Rows showing where targets appear:
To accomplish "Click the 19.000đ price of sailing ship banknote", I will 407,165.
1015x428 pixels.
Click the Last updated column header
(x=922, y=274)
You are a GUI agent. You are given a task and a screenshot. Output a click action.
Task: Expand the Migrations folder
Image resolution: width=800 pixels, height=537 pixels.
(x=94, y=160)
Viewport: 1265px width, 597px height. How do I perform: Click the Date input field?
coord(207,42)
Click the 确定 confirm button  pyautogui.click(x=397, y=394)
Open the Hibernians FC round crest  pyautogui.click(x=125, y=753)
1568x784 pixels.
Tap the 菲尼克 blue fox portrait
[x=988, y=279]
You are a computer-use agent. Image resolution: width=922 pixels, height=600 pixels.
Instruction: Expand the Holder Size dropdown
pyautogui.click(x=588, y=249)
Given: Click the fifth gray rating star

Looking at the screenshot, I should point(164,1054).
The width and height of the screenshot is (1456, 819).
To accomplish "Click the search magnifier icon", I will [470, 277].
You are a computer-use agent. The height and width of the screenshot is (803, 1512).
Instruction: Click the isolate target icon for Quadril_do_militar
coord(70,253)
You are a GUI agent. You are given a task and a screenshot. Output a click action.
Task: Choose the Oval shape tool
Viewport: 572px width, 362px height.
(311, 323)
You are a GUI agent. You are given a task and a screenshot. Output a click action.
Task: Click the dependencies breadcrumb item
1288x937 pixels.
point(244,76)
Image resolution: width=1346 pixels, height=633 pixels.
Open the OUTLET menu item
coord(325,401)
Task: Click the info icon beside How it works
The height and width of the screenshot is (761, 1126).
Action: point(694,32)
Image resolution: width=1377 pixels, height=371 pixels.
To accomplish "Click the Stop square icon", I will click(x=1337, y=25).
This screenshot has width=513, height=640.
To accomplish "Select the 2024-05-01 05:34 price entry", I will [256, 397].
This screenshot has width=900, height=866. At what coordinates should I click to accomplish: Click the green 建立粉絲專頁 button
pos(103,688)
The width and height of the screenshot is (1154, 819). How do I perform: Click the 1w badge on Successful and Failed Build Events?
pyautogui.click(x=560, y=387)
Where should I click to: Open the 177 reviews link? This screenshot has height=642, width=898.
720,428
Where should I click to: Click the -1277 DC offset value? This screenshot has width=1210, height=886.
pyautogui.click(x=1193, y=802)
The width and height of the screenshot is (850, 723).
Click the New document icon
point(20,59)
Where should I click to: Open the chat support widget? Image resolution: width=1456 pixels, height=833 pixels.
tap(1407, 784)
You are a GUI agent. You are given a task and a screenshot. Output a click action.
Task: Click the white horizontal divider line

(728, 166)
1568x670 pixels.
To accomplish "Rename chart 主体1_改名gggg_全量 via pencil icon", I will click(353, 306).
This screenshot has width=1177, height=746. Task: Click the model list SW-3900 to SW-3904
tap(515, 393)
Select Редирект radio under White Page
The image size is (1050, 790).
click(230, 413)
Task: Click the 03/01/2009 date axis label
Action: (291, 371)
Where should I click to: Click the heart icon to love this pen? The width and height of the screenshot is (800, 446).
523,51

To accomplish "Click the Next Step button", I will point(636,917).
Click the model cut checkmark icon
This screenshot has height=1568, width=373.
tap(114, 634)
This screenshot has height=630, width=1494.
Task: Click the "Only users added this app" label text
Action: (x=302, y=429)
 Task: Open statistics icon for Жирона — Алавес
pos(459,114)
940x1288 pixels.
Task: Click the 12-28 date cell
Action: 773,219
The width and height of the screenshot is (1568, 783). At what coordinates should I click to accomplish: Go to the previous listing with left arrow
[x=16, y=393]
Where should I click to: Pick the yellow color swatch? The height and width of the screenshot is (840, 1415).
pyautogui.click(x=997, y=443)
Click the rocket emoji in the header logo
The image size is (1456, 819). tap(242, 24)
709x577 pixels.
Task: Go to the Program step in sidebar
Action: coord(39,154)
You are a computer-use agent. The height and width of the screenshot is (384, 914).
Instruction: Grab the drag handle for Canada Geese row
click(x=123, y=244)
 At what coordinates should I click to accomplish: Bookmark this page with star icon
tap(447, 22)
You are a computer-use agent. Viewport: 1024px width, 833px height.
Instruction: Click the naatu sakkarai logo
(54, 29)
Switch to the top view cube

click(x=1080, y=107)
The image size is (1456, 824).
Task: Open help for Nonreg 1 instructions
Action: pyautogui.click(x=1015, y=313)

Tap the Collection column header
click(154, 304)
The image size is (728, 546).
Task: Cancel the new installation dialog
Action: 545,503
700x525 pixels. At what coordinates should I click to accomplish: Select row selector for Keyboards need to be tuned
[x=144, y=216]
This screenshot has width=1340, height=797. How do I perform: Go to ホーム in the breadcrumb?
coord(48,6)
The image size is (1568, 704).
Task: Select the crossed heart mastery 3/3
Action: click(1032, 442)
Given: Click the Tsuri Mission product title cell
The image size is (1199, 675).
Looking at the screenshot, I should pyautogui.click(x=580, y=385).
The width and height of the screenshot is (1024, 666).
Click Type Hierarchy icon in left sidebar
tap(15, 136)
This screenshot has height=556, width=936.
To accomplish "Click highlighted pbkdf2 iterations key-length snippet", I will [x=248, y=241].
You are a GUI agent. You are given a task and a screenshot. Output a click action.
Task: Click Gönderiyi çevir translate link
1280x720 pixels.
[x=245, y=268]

- What needs to be done: Copy these records word for word, from start to finish.

- Task result:
To accomplish "Click the 19.000đ price of sailing ship banknote", I will 407,165.
1015x428 pixels.
Click the Last updated column header
(x=922, y=274)
You are a GUI agent. You are given a task and a screenshot. Output a click action.
Task: Expand the Migrations folder
Image resolution: width=800 pixels, height=537 pixels.
(x=94, y=160)
Viewport: 1265px width, 597px height. How do I perform: Click the Date input field?
coord(207,42)
Click the 确定 confirm button  pyautogui.click(x=397, y=394)
Open the Hibernians FC round crest  pyautogui.click(x=125, y=753)
1568x784 pixels.
Tap the 菲尼克 blue fox portrait
[x=988, y=279]
You are a computer-use agent. Image resolution: width=922 pixels, height=600 pixels.
Instruction: Expand the Holder Size dropdown
pyautogui.click(x=588, y=249)
Given: Click the fifth gray rating star

Looking at the screenshot, I should point(164,1054).
The width and height of the screenshot is (1456, 819).
To accomplish "Click the search magnifier icon", I will [470, 277].
You are a computer-use agent. The height and width of the screenshot is (803, 1512).
Instruction: Click the isolate target icon for Quadril_do_militar
coord(70,253)
You are a GUI agent. You are given a task and a screenshot. Output a click action.
Task: Choose the Oval shape tool
Viewport: 572px width, 362px height.
(311, 323)
You are a GUI agent. You are given a task and a screenshot. Output a click action.
Task: Click the dependencies breadcrumb item
1288x937 pixels.
point(244,76)
Image resolution: width=1346 pixels, height=633 pixels.
Open the OUTLET menu item
coord(325,401)
Task: Click the info icon beside How it works
The height and width of the screenshot is (761, 1126).
Action: point(694,32)
Image resolution: width=1377 pixels, height=371 pixels.
To accomplish "Click the Stop square icon", I will click(x=1337, y=25).
This screenshot has width=513, height=640.
To accomplish "Select the 2024-05-01 05:34 price entry", I will [256, 397].
This screenshot has width=900, height=866. At what coordinates should I click to accomplish: Click the green 建立粉絲專頁 button
pos(103,688)
The width and height of the screenshot is (1154, 819). How do I perform: Click the 1w badge on Successful and Failed Build Events?
pyautogui.click(x=560, y=387)
Where should I click to: Open the 177 reviews link? This screenshot has height=642, width=898.
720,428
Where should I click to: Click the -1277 DC offset value? This screenshot has width=1210, height=886.
pyautogui.click(x=1193, y=802)
The width and height of the screenshot is (850, 723).
Click the New document icon
point(20,59)
Where should I click to: Open the chat support widget? Image resolution: width=1456 pixels, height=833 pixels.
tap(1407, 784)
You are a GUI agent. You are given a task and a screenshot. Output a click action.
Task: Click the white horizontal divider line

(728, 166)
1568x670 pixels.
To accomplish "Rename chart 主体1_改名gggg_全量 via pencil icon", I will click(353, 306).
This screenshot has width=1177, height=746. Task: Click the model list SW-3900 to SW-3904
tap(515, 393)
Select Редирект radio under White Page
The image size is (1050, 790).
click(230, 413)
Task: Click the 03/01/2009 date axis label
Action: (291, 371)
Where should I click to: Click the heart icon to love this pen? The width and height of the screenshot is (800, 446).
523,51

To accomplish "Click the Next Step button", I will point(636,917).
Click the model cut checkmark icon
This screenshot has height=1568, width=373.
tap(114, 634)
This screenshot has height=630, width=1494.
Task: Click the "Only users added this app" label text
Action: (x=302, y=429)
 Task: Open statistics icon for Жирона — Алавес
pos(459,114)
940x1288 pixels.
Task: Click the 12-28 date cell
Action: 773,219
The width and height of the screenshot is (1568, 783). At what coordinates should I click to accomplish: Go to the previous listing with left arrow
[x=16, y=393]
Where should I click to: Pick the yellow color swatch? The height and width of the screenshot is (840, 1415).
pyautogui.click(x=997, y=443)
Click the rocket emoji in the header logo
The image size is (1456, 819). tap(242, 24)
709x577 pixels.
Task: Go to the Program step in sidebar
Action: coord(39,154)
You are a computer-use agent. The height and width of the screenshot is (384, 914).
Instruction: Grab the drag handle for Canada Geese row
click(x=123, y=244)
 At what coordinates should I click to accomplish: Bookmark this page with star icon
tap(447, 22)
You are a computer-use agent. Viewport: 1024px width, 833px height.
Instruction: Click the naatu sakkarai logo
(54, 29)
Switch to the top view cube

click(x=1080, y=107)
The image size is (1456, 824).
Task: Open help for Nonreg 1 instructions
Action: pyautogui.click(x=1015, y=313)

Tap the Collection column header
click(154, 304)
The image size is (728, 546).
Task: Cancel the new installation dialog
Action: 545,503
700x525 pixels. At what coordinates should I click to accomplish: Select row selector for Keyboards need to be tuned
[x=144, y=216]
This screenshot has width=1340, height=797. How do I perform: Go to ホーム in the breadcrumb?
coord(48,6)
The image size is (1568, 704).
Task: Select the crossed heart mastery 3/3
Action: click(1032, 442)
Given: Click the Tsuri Mission product title cell
The image size is (1199, 675).
Looking at the screenshot, I should pyautogui.click(x=580, y=385).
The width and height of the screenshot is (1024, 666).
Click Type Hierarchy icon in left sidebar
tap(15, 136)
This screenshot has height=556, width=936.
To accomplish "Click highlighted pbkdf2 iterations key-length snippet", I will [x=248, y=241].
You are a GUI agent. You are given a task and a screenshot. Output a click action.
Task: Click Gönderiyi çevir translate link
1280x720 pixels.
[x=245, y=268]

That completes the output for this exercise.